= It Could Happen to You (song) =

1943 song

"It Could Happen to You" is a popular standard with music by Jimmy Van Heusen and lyrics by Johnny Burke. The song was written in 1943 and was introduced by Dorothy Lamour in the Paramount musical comedy film And the Angels Sing (1944).

A recording by Jo Stafford made on December 13, 1943, was released by Capitol Records as catalog number 158. It reached the Billboard Best Seller chart on September 21, 1944, at number 10, its only week on the chart. Bing Crosby's recording for Decca Records, made on December 29, 1943, had two weeks in the Billboard charts in September 1944, with a peak position of number 18.

The Dexter Gordon composition "Fried Bananas" is based on the chord progression of "It Could Happen to You".
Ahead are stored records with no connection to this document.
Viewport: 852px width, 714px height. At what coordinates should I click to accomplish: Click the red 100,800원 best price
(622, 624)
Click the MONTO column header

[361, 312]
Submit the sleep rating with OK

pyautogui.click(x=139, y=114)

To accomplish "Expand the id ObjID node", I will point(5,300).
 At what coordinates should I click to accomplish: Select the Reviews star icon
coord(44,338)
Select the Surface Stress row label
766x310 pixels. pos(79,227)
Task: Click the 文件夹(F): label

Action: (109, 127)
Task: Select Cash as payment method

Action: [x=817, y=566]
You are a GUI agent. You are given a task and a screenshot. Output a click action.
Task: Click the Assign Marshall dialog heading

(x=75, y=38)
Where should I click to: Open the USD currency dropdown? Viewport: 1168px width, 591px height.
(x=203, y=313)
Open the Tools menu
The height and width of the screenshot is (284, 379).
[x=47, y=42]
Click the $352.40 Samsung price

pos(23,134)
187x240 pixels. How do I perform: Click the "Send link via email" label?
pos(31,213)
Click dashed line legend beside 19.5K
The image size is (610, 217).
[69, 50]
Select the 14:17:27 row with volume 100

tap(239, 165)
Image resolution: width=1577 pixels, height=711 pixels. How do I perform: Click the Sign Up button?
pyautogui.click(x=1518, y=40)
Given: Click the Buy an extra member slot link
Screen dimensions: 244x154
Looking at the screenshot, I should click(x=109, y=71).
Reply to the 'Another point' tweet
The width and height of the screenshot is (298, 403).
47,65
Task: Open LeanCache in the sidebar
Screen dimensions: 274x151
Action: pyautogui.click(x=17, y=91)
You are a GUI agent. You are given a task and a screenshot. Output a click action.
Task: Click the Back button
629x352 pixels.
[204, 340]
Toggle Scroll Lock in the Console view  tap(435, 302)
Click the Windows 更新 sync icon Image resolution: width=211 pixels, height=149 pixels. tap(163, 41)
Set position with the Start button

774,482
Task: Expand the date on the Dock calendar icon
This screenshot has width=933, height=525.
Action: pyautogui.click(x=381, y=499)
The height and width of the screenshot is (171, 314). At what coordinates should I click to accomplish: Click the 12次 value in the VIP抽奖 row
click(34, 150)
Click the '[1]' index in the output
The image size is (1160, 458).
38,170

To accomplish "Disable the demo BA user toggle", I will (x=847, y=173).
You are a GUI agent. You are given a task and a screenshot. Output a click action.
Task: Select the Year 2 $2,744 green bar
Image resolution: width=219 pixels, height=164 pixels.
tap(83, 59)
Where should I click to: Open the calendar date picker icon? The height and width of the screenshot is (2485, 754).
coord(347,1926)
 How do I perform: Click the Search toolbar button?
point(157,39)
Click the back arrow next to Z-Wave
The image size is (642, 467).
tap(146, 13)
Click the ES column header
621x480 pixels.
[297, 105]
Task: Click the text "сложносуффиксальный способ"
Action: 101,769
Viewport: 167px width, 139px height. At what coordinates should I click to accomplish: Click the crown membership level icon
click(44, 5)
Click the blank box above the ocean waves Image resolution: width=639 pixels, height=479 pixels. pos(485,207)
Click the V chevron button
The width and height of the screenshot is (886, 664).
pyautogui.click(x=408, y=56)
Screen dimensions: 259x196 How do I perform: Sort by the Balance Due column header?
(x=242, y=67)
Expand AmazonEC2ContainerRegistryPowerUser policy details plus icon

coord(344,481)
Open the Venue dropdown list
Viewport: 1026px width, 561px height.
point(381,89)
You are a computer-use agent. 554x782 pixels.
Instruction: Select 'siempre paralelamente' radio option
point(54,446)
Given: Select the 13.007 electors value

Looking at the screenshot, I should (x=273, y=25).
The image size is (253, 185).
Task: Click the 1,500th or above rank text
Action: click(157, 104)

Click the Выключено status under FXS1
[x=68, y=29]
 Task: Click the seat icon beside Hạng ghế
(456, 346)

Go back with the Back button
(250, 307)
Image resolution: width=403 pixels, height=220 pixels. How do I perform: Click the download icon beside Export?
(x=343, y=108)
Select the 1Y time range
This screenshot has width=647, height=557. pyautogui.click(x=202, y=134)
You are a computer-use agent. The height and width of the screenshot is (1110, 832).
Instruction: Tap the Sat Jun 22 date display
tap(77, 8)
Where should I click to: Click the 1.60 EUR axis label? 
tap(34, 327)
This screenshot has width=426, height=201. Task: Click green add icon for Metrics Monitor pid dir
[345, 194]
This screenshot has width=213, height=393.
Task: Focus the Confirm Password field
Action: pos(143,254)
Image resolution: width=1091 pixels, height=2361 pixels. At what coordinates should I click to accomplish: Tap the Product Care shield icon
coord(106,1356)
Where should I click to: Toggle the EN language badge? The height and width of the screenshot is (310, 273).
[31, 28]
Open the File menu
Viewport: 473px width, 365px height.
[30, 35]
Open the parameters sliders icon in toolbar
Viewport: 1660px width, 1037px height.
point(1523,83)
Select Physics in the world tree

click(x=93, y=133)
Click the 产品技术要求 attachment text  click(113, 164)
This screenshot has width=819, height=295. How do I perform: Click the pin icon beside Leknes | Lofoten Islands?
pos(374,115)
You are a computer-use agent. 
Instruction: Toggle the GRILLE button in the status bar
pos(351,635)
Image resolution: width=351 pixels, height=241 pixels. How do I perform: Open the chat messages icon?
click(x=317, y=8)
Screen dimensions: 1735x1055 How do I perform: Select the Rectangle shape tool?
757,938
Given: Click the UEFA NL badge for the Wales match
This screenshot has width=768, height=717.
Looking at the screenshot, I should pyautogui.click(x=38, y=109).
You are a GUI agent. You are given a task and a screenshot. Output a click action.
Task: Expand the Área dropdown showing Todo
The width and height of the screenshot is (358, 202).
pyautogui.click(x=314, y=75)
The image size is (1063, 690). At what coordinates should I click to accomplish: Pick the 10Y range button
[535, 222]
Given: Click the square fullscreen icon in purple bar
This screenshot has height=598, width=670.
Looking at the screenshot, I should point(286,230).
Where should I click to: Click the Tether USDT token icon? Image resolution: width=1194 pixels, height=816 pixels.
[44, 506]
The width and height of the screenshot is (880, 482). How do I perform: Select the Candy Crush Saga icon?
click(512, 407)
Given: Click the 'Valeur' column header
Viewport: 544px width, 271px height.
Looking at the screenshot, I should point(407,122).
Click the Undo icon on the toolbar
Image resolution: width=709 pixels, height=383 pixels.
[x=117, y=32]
==Other notable recordings==
The song has also been recorded by Esther Phillips, Etta James, Etta Jones, Anita O'Day, Eydie Gormé, Frankie Vaughan, Ryo Fukui, Masaru Imada, Kimiko Kasai, Julie London, Lena Horne, Lita Roza, Peggy Lee, Perry Como, Sarah Vaughan, Tony Bennett, Vera Lynn, Shirley Bassey, Miles Davis, Chet Baker, Bud Powell, Ahmad Jamal, Art Garfunkel, Frank Sinatra, Doris Day, Rosemary Clooney, Keith Jarrett, Sonny Clark, Diana Krall, Barry Manilow, Johnny Mathis, Nat King Cole, Susannah McCorkle, Dinah Washington, Barbra Streisand, Dave Brubeck and Laufey.